═════ Texto mostrado
Con Netflix ya no habrá guerras
El individualismo tecnológico ha debilitado los lazos con la comunidad y las vivencias compartidas, lo que también está alimentando un anhelo de regreso a la vida rural y sencilla en la España del futuro
Sábado 25 de mayo de 2002. Una discoteca de niños bien de Oviedo silencia al DJ y sintoniza en sus pantallas el festival de Eurovisión, en directo desde Tallín. Es el turno de la representante de España, Rosa López, a quien acompañan en los coros David Bisbal, David Bustamante y Chenoa, entre otros concursantes de Operación Triunfo, un programa de televisión criado a los pechos de Gran Hermano que ha arrasado entre la juventud. Los muchachos ovetenses se suman a los triunfitos y corean Europe’s living a celebration, una bailonga horterada a la altura del festival.
══════════
═════ Filas
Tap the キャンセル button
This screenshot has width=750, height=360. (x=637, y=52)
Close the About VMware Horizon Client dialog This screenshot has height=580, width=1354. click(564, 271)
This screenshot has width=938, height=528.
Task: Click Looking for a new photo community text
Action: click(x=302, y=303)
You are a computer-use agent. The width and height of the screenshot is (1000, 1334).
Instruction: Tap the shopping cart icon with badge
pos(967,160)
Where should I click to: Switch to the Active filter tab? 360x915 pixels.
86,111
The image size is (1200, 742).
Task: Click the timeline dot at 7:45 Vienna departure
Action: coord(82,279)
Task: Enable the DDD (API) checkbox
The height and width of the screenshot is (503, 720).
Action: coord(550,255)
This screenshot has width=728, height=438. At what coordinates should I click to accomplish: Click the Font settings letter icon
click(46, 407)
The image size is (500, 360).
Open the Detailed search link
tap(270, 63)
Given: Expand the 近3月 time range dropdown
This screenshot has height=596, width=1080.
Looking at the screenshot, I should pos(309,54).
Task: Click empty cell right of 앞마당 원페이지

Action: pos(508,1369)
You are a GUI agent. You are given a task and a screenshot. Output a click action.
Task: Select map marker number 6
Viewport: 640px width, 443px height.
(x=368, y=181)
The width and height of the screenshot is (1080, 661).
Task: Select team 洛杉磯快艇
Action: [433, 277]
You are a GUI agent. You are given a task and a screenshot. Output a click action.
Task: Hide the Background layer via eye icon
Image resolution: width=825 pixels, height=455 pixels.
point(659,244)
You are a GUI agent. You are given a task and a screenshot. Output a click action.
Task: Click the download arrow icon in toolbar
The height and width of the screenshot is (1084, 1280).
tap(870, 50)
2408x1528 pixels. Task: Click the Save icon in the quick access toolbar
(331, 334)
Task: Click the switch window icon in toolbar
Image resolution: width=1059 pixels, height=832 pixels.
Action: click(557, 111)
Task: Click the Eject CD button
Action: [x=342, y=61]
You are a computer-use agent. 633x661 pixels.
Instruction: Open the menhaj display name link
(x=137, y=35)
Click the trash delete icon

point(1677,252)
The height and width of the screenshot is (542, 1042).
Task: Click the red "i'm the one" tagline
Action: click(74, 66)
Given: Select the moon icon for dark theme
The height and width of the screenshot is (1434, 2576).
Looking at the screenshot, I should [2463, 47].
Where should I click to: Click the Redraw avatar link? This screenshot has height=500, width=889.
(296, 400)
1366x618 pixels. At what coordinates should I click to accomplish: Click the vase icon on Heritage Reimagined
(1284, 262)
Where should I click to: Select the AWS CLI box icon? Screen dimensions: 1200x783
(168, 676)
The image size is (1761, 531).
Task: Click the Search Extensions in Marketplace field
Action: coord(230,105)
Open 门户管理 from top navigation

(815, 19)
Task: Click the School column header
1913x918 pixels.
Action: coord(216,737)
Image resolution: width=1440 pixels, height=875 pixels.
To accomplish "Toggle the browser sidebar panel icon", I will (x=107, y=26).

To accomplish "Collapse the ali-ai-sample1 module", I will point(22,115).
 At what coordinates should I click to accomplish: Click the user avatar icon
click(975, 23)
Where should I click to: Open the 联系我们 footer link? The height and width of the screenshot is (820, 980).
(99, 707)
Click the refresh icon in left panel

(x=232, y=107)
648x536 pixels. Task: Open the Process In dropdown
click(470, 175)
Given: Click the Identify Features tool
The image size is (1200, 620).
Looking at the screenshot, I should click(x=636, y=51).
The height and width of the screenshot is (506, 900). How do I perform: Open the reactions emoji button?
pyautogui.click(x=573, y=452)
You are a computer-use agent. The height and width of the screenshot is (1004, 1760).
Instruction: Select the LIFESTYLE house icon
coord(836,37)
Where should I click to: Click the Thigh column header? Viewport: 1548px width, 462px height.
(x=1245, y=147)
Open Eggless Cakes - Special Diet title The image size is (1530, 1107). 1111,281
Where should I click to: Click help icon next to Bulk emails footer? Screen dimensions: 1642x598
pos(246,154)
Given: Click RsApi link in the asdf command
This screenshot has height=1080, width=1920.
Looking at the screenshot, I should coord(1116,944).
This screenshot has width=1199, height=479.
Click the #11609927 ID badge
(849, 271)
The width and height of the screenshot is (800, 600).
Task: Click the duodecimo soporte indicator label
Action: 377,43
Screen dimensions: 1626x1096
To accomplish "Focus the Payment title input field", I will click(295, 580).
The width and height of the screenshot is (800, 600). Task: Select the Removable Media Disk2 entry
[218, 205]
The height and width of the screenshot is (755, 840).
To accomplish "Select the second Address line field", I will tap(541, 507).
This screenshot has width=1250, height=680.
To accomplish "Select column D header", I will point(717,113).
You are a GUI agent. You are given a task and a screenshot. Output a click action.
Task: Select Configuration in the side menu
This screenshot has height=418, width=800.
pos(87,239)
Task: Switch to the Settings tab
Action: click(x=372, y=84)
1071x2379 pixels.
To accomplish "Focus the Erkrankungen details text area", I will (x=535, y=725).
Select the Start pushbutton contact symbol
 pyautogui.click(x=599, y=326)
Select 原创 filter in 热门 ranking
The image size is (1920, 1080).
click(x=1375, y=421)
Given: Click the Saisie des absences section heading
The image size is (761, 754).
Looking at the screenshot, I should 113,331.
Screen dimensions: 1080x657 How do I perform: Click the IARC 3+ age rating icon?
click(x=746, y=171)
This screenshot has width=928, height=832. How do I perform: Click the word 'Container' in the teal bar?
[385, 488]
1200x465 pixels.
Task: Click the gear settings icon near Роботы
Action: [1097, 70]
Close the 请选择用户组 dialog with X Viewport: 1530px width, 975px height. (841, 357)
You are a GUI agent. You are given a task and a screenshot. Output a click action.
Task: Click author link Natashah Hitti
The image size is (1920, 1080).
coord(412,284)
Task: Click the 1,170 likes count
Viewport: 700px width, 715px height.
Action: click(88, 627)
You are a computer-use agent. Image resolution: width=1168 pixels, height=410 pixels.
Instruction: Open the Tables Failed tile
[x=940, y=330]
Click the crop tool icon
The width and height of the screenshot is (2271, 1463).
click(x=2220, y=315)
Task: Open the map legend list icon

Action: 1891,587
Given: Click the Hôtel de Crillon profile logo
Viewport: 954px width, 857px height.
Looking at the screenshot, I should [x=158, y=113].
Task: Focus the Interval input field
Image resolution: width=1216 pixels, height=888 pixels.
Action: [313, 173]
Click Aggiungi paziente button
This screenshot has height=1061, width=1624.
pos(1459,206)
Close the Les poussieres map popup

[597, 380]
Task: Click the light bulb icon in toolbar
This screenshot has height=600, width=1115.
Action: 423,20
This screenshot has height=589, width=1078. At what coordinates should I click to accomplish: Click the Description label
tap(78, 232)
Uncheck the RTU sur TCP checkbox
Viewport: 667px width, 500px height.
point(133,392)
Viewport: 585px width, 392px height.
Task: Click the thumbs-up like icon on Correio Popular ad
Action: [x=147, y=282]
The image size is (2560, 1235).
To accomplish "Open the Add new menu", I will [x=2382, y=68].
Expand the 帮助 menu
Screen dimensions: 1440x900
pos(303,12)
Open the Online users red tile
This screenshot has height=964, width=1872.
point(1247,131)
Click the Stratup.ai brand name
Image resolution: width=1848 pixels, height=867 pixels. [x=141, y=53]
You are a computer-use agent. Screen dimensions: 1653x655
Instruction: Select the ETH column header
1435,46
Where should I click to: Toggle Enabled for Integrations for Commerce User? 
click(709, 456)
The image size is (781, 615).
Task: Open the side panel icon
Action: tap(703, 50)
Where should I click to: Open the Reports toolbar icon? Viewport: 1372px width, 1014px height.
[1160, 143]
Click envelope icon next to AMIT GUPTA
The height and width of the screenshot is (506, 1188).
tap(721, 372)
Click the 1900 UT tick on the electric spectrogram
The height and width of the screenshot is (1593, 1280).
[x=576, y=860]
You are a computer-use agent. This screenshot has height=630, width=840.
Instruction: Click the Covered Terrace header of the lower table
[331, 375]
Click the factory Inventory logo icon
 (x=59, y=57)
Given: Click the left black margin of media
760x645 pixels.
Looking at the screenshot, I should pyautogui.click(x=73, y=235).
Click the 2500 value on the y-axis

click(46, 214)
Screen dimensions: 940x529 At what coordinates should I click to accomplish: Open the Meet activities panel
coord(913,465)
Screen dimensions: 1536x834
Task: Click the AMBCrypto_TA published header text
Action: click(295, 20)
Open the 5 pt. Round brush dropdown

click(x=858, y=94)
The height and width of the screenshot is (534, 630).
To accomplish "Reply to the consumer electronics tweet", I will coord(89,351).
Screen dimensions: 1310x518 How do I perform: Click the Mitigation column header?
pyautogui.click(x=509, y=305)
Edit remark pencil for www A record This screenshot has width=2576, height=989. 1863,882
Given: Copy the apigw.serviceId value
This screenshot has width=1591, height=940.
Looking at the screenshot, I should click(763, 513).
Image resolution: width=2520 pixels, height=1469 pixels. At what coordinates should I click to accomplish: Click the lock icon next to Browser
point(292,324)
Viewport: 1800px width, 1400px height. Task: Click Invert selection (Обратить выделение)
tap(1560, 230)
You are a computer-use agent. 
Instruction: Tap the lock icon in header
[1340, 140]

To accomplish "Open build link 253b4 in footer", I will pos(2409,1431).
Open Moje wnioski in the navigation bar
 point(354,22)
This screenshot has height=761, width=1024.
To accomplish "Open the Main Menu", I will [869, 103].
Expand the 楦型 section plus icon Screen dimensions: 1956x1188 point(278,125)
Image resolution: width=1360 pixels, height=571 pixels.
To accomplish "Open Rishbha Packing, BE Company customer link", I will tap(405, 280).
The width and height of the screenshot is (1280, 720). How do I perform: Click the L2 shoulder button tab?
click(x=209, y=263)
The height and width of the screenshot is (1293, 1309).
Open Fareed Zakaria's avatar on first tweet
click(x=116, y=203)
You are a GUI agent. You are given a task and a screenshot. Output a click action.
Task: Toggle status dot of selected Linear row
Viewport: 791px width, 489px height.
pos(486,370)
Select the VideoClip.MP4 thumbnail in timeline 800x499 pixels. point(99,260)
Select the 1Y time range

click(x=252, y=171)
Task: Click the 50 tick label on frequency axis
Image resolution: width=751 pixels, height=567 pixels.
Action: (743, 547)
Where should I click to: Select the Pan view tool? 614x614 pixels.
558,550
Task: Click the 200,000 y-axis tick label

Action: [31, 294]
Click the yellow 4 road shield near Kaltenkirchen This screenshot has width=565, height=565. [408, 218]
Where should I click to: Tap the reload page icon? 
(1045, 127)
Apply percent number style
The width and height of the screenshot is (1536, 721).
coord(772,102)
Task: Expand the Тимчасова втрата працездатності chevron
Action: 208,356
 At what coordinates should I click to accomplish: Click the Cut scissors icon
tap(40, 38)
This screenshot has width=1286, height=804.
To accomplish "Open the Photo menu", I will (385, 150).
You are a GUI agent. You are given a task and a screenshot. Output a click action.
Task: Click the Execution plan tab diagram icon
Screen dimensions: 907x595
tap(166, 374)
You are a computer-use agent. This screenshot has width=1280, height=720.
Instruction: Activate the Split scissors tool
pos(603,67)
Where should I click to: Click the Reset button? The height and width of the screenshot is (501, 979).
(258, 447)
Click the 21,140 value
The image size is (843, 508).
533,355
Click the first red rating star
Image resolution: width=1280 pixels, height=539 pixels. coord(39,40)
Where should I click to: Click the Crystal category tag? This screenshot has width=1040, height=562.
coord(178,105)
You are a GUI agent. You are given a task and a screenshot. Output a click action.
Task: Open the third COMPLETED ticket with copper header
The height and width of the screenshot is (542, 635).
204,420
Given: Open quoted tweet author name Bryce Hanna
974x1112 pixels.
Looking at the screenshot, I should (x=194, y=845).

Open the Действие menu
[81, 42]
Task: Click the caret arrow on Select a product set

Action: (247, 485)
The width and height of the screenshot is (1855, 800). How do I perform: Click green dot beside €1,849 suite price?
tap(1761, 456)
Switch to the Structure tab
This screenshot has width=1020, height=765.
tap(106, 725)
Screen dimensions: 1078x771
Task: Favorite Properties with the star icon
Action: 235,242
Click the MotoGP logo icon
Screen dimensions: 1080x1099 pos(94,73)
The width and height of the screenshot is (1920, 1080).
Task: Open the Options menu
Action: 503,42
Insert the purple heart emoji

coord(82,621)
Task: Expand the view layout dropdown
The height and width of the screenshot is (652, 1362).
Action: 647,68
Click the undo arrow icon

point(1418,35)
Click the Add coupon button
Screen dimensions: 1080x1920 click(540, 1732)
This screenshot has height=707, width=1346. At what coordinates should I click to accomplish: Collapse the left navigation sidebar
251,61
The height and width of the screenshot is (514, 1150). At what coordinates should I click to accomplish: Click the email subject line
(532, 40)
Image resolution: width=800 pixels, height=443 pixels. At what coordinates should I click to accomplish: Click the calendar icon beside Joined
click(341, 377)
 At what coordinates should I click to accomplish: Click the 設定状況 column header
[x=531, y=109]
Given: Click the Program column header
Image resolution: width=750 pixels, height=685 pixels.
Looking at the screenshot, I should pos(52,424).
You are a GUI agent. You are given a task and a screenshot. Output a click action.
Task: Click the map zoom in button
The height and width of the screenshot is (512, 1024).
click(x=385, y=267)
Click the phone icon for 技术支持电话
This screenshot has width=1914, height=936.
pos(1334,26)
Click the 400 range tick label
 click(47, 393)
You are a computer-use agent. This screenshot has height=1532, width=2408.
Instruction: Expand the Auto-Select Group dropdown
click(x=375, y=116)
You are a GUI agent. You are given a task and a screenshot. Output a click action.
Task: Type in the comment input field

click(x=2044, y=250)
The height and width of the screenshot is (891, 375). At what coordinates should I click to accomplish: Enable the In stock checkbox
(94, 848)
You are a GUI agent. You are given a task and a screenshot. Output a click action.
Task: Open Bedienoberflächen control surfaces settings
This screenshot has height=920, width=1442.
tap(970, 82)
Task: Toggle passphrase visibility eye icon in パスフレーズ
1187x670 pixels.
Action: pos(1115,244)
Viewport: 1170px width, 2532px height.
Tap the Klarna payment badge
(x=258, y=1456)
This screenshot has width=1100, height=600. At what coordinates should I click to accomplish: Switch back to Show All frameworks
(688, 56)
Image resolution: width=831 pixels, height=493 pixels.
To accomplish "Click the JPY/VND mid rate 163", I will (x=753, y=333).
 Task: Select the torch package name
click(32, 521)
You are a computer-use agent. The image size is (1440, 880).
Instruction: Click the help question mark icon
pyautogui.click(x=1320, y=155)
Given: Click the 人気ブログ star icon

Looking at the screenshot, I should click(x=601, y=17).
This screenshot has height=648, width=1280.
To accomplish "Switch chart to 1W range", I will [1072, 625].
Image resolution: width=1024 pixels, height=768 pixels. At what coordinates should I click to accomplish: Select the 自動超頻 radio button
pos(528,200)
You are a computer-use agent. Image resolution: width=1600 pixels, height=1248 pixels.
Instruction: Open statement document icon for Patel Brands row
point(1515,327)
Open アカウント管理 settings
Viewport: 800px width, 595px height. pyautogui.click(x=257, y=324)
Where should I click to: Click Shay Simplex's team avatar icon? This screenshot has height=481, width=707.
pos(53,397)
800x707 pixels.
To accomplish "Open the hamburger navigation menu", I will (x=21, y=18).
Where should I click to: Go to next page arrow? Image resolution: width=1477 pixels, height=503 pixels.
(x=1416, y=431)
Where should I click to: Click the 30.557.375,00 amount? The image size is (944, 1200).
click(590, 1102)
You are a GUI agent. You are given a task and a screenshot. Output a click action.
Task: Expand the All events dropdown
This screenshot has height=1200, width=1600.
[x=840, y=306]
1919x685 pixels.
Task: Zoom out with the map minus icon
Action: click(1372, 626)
══════════
**Problema breve A:**
Resume en dos oraciones el artículo «Con Netflix ya no habrá guerras».
**Problema breve B:**
Escribe lo que sigue en el artículo «Con Netflix ya no habrá guerras», a partir de su última oración.

**Resultado final A:**
El individualismo tecnológico ha debilitado los lazos con la comunidad y las vivencias compartidas, lo que alimenta un anhelo de regreso a la vida rural y sencilla en la España del futuro. El 25 de mayo de 2002, una discoteca de Oviedo silenció al DJ para sintonizar Eurovisión, y sus jóvenes corearon con los triunfitos la canción *Europe's living a celebration* mientras actuaba Rosa López.

**Resultado final B:**
¿Sería posible ver algo así hoy? ¿Cientos de jóvenes convocados en un sábado de juerga por unos ídolos fabricados en la televisión generalista? Probablemente no. Pero aquel era aún el mundo en el que unos pocos (televisiones, productoras, radios, periódicos…) podían movilizar a las masas. Youtube y Facebook no habían entrado en escena y el teléfono móvil sólo servía para llamar y mandar SMS, lejos del ordenador todopoderoso que sería a partir de 2007. En aquella España (en aquel mundo), los escolares hablaban en el primer recreo del capítulo que todos habían visto la noche anterior, había que confiar en que Los 40 Principales o MTV emitieran nuestro videoclip favorito y a veces uno se quedaba sin entradas para el último pelotazo de Hollywood. Cuando un grupo se quedaba sin conversación, las manos no se iban al bolsillo en busca del smartphone y no había más remedio que trabajar las neuronas para sacar un tema o hacer un chiste.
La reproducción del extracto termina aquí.